---------- MATERIAL FOR THE TASK

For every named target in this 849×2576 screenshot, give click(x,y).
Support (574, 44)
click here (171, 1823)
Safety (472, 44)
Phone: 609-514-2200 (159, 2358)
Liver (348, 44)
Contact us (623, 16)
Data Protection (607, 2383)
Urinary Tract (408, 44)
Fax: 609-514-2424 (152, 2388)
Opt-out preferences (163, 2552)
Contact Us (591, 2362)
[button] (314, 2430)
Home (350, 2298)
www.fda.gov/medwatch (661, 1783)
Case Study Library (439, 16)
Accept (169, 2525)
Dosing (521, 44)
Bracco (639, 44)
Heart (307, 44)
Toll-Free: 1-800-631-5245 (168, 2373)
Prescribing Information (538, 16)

--------------------
---------- MATERIAL FOR THE TASK

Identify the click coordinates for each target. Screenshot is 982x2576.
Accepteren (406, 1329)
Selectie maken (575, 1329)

--------------------
---------- MATERIAL FOR THE TASK

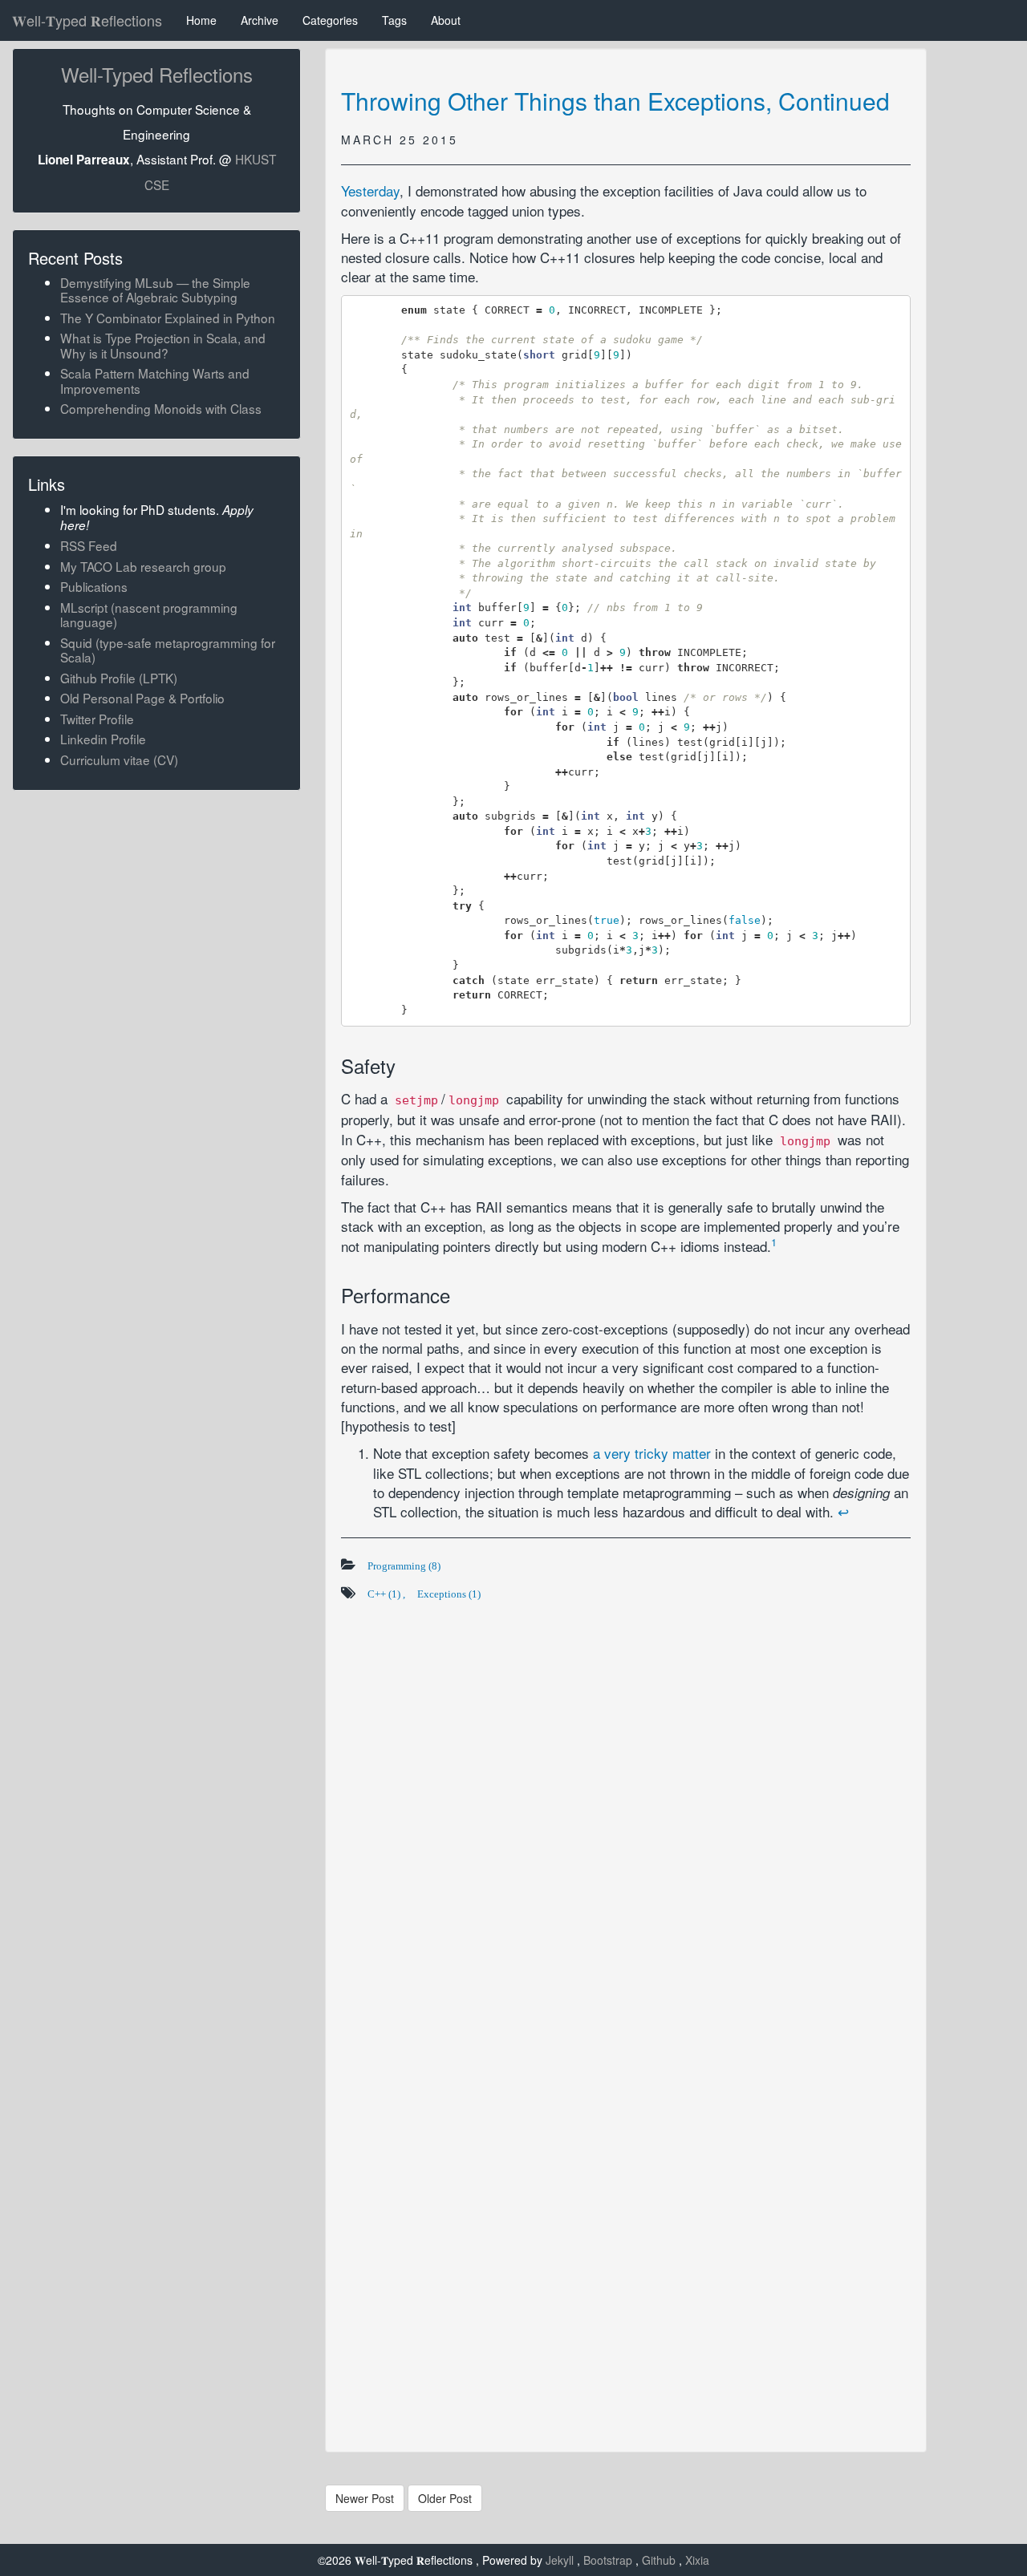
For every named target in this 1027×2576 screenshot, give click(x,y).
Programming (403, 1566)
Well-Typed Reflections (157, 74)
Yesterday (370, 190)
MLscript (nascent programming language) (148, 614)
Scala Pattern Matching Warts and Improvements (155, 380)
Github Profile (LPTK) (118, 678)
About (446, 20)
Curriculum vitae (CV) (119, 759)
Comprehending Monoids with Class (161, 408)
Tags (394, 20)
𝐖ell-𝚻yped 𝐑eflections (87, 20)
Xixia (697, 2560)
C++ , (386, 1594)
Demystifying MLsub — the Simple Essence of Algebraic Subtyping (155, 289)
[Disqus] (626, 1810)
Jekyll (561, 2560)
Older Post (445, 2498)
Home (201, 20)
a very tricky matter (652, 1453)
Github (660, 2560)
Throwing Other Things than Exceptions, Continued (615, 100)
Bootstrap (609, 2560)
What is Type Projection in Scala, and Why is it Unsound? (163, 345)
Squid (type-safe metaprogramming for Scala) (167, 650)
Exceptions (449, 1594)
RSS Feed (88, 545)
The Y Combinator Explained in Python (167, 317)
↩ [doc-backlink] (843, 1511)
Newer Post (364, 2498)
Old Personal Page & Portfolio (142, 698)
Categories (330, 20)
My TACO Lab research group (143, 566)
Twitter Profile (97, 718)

--------------------

**WHAT THIS TASK INVOLVES**. Begin with the line above that has "Yesterday (370, 190)" and continue through the line that has "Twitter Profile (97, 718)", setting each one down exactly. Stop there.

**RESPONSE AREA**.
Yesterday (370, 190)
MLscript (nascent programming language) (148, 614)
Scala Pattern Matching Warts and Improvements (155, 380)
Github Profile (LPTK) (118, 678)
About (446, 20)
Curriculum vitae (CV) (119, 759)
Comprehending Monoids with Class (161, 408)
Tags (394, 20)
𝐖ell-𝚻yped 𝐑eflections (87, 20)
Xixia (697, 2560)
C++ , (386, 1594)
Demystifying MLsub — the Simple Essence of Algebraic Subtyping (155, 289)
[Disqus] (626, 1810)
Jekyll (561, 2560)
Older Post (445, 2498)
Home (201, 20)
a very tricky matter (652, 1453)
Github (660, 2560)
Throwing Other Things than Exceptions, Continued (615, 100)
Bootstrap (609, 2560)
What is Type Projection in Scala, and Why is it Unsound? (163, 345)
Squid (type-safe metaprogramming for Scala) (167, 650)
Exceptions (449, 1594)
RSS Feed (88, 545)
The Y Combinator Explained in Python (167, 317)
↩ [doc-backlink] (843, 1511)
Newer Post (364, 2498)
Old Personal Page & Portfolio (142, 698)
Categories (330, 20)
My TACO Lab research group (143, 566)
Twitter Profile (97, 718)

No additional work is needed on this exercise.